You’d think that the commentating in one of the hotbeds of cycling would be excellent, and usually it is. I’ll even overlook the irresponsible rant that led to death-threats against Van Poppel during the 2009 Giro (Ah, the memories).

What really surprises me is the technophobia at Sporza. To this day, they maintain that alloy wheels with soldered spokes are the best for the cobbles and that carbon sucks, as is presumably putting a steak on your chamois for comfort. Never mind that alloy wheels haven’t won a major cobblestone classic in several years (not that this necessarily proves their superiority, but at least it shows they aren’t half-bad).

This past week they had an ex-rider speculate that Weylandt’s crash was caused by modern sunglasses and high-profile wheels.
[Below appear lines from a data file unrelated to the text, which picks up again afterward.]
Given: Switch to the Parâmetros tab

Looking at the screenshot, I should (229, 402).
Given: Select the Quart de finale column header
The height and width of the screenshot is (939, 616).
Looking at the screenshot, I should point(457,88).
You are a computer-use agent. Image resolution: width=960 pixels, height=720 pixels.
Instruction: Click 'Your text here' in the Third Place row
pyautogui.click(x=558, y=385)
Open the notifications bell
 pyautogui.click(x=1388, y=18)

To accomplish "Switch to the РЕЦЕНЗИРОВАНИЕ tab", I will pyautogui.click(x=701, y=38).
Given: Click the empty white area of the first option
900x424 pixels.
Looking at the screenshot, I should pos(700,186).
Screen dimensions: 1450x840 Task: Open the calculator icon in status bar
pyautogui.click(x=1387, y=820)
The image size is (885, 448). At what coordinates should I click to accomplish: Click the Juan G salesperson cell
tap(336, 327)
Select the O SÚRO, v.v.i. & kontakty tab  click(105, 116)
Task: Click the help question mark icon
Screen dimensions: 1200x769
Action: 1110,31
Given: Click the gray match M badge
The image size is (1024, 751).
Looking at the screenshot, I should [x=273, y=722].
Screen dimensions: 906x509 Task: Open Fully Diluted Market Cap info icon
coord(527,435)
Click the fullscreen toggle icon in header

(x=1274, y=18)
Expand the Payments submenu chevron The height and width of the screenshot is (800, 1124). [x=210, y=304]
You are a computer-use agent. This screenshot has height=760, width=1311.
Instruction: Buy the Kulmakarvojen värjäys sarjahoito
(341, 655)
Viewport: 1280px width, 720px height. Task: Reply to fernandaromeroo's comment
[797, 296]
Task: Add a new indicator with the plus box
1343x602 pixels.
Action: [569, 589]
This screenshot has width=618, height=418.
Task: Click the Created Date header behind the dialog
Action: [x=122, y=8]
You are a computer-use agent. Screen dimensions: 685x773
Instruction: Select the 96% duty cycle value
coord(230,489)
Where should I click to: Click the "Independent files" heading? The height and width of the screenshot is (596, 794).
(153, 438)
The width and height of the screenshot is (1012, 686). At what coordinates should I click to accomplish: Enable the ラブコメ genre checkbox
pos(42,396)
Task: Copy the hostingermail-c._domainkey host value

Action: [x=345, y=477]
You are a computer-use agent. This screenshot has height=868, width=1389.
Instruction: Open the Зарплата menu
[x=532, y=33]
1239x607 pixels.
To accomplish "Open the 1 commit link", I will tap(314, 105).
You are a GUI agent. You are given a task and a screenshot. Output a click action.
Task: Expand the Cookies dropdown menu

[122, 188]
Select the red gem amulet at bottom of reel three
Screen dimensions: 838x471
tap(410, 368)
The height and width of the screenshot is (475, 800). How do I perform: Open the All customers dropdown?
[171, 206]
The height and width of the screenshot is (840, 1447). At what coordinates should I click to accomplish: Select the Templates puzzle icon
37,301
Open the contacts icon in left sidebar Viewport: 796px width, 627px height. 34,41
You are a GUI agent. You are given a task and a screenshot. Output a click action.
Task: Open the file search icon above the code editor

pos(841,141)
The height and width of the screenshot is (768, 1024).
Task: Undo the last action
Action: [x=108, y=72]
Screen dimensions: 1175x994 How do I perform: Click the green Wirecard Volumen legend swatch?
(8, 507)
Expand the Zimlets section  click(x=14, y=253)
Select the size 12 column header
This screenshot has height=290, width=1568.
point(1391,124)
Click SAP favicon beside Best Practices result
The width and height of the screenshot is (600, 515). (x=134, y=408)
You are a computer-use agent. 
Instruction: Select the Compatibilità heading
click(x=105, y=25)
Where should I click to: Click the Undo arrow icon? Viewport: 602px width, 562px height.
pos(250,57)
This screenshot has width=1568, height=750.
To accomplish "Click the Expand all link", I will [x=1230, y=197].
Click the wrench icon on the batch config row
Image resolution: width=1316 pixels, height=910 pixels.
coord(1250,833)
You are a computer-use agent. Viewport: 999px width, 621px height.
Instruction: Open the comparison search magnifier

When I heard that, my ignoranometer went in the red:

  • Why use such a tragedy to try and make a point?
  • As tragic as it is, how can one crash prove anything? Cycling is a dangerous sport, and unfortunately it seems that every few years there is a fatality in the peloton. This was as true 100 years ago as it is today. Given how speeds have evolved without fatalities increasing, it seems that equipment is getting safer (first and foremost the helmet of course).
  • The rider making these statements was from the era where everybody drilled holes in parts to make them lighter, so hardly a safety expert I would say.
  • His argument on the sunglasses was that if you come out of a tunnel, you’re temporarily blinded. Is that because your sunglasses have to adjust, or your eyes?
  • He “boosted” his argument by saying that in his day, riders would avoid riding behind someone with glasses, especially in the rain. How is that friggin related? Of course you stay away from a guy who can’t see anything in the rain, and I doubt they were wearing sunglasses.
  • The high wheels argument has some merit in the sense that they can be more sensitive in wide winds. However, the concept that such wheels are stiffer in the vertical plane and therefore offer less grip has been disproven so many times (they are not stiffer because vertical stiffness is all driven by the tire and the spokes, not the rim).
What’s next? Back to the Danish helmet, drill out your seatpost, and toe-clips are safer?